I have tried a couple different types, but the powder that you mix with water that contains plaster of Paris is the best. A lot of the pre mixed varieties have polymers in the mix (usually some sort of vinyl) and they don't work as well. I'm not sure if it's the vinyl, or some other ingredient, but the pre mixed stuff had tiny pits and dimples in the surface finish.
I really appreciate you showing and telling what materials you use for people like me unwilling to bite the bullet on suspend a slurry... thank u, and awesome content
Absolutely amazing how much detail you captured. Even the 3D printed layer lines and the filament Wiggly's on the overhang under the chin. Excellent work. Thanks for sharing.
A few years ago, Grant Thompson from TKOR made a video where he did this, but with styrofoam models. I've always juggled around the idea of doing that, but with 3D prints, and it looks like your did it first and perfected the idea with the layer of plaster to get all the intricate details. Excellent work! It looks great!!!!
These have such a "How it's Made" vibe to them, it's great. My guess is you were a fan of that show growing up (as I was) and you took some mental notes and made use of them for your videos.

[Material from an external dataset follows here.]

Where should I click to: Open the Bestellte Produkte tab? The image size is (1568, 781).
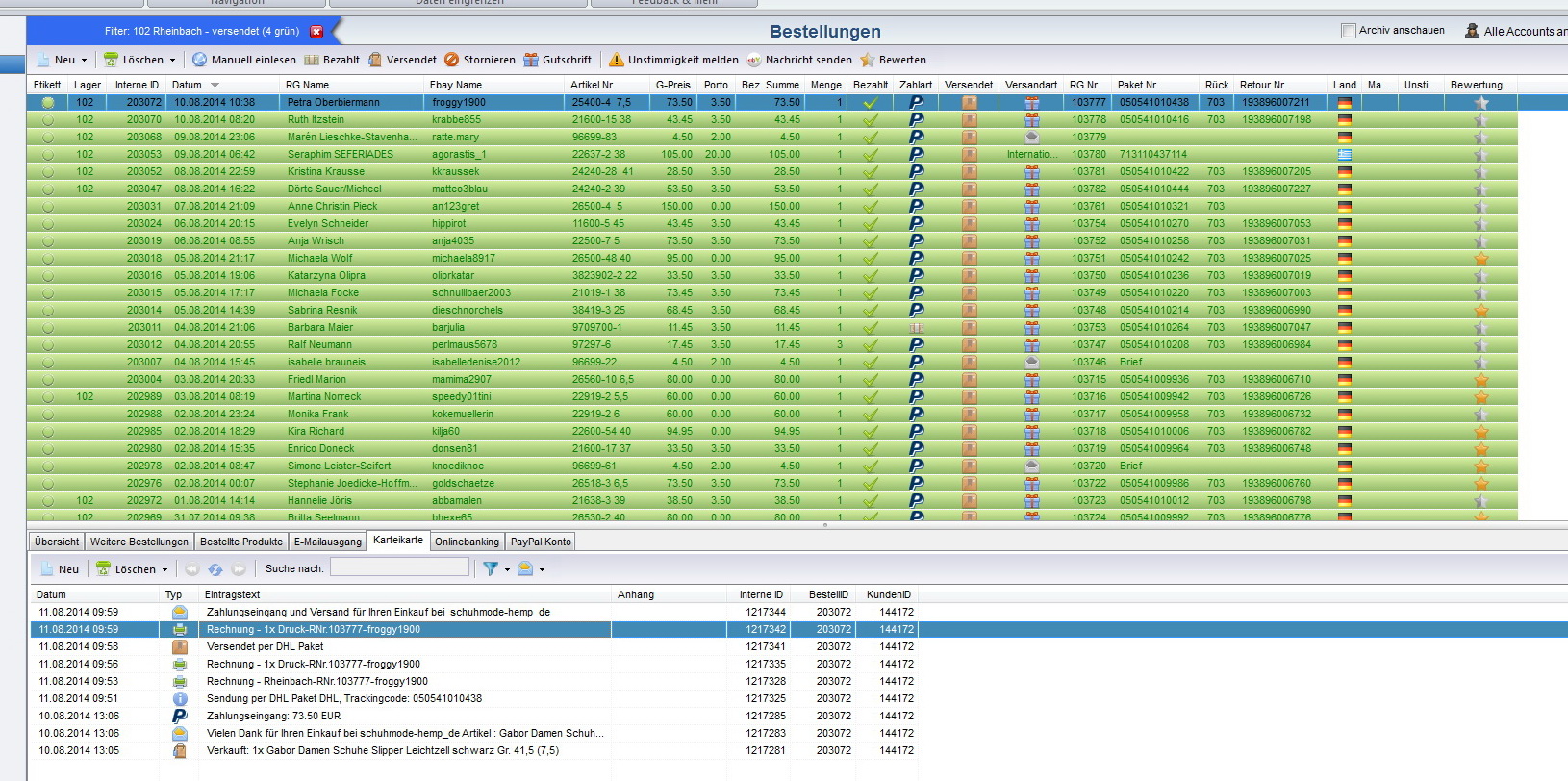point(241,542)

Great videos. : )
Great work! I like this molding method, I will have to try it. One note: don't load your crucible cold like that. The aluminum expands as it heats and it's a great way to crack your crucible. Throw a little in the bottom and let the rest preheat on the furnace vent, add once you get a molten heel on the bottom.
Dry wall sealer I believe. Concrete sealer is an entirely different product, an epoxy or some other 2 part resin I believe, which if used here will produce very bad results and also probably some fumes you don't want to be breathing.
4:31 The difference between cans and wheels is that wheeled aluminum has a higher silicon content, which lowers the melting point of the alloy and improves the fluidity of the molten metal.
5:40 You lost a lot of metal off the side of the bucket, there. A small funnel of sand around the entry point would help direct the metal back into the mold.
@@pedroperenne The sand is regular sand. It's the sodium silicate that makes the sand harden up, with exposure to CO2. Google 'sodium silicate casting'. It's amazing stuff. SV Seeker has some cool videos using SS. ru-vid.com/video/%D0%B2%D0%B8%D0%B4%D0%B5%D0%BE-qPnSb3yzytE.html
You do some impressive work and your techniques are great. Just one thing your wearing lace up shoes without shields surprises me with all the safety you practice. Keep up the good work and making your videos.
If you do this same model again, I would suggest that you cast it upside down. The gate can be much smaller than the feeder/riser so you could have a much smaller defect on the top of the head.
I'm attempting this right now actually with a handful of parts. I traditionally use my own greensand/water glass hybrid mix to make some fairly large castings, but this time I want to see if I can get a head start on accuracy and surface finish. Believe it or not I'm able to make large 2 part aluminum casting molds with homemade greensand. Hoping this method will help with cleaner casting (which already looks like delft clay casting surface finish- but at a huge expense of time and effort)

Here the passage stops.